A model for microbial phosphorus cycling in bioturbated marine sediments: Significance for phosphorus burial in the early Paleozoic

Abstract A diagenetic model is used to simulate the diagenesis and burial of particulate organic carbon (C org ) and phosphorus (P) in marine sediments underlying anoxic versus oxic bottom waters. The latter are physically mixed by animals moving through the surface sediment (bioturbation) and ventilated by burrowing, tube-dwelling organisms (bioirrigation). The model is constrained using an empirical database including burial ratios of C org with respect to organic P (C org :P org ) and total reactive P (C org :P reac ), burial efficiencies of C org and P org , and inorganic carbon-to-phosphorus regeneration ratios. If P org is preferentially mineralized relative to C org during aerobic respiration, as many previous studies suggest, then the simulated P org pool is found to be completely depleted. A modified model that incorporates the redox-dependent microbial synthesis of polyphosphates and P org (termed the microbial P pump) allows preferential mineralization of the bulk P org pool relative to C org during both aerobic and anaerobic respiration and is consistent with the database.
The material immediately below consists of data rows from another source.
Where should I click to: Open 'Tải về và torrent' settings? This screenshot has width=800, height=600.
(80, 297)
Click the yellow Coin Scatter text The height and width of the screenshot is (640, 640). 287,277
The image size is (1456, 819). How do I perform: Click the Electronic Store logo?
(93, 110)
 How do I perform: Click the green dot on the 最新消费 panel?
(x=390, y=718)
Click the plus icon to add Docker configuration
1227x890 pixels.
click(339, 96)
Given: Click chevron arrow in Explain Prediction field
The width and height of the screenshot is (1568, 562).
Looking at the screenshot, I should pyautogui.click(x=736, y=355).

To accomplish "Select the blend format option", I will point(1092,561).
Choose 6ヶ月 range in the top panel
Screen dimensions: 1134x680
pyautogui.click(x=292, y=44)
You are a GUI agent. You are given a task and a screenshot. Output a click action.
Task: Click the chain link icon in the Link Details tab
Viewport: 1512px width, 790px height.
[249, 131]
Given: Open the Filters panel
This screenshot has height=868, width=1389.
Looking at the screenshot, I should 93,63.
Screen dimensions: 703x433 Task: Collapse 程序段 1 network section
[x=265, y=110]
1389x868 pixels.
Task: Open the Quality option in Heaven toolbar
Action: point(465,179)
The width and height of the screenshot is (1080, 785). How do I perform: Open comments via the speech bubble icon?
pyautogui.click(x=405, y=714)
Results with this model show that P burial is strongly enhanced in sediments hosting fauna. Animals mix highly labile P org away from the aerobic sediment layers where mineralization rates are highest, thereby mitigating diffusive PO 4 3− fluxes to the bottom water. They also expand the redox niche where microbial P uptake occurs. The model was applied to a hypothetical shelf setting in the early Paleozoic; a time of the first radiation of benthic fauna. Results show that even shallow bioturbation at that time may have had a significant impact on P burial. Our model provides support for a recent study that proposed that faunal radiation in ocean sediments led to enhanced P burial and, possibly, a stabilization of atmospheric O 2 levels. The results also help to explain C org :P org ratios in the geological record and the persistence of P org in ancient marine sediments.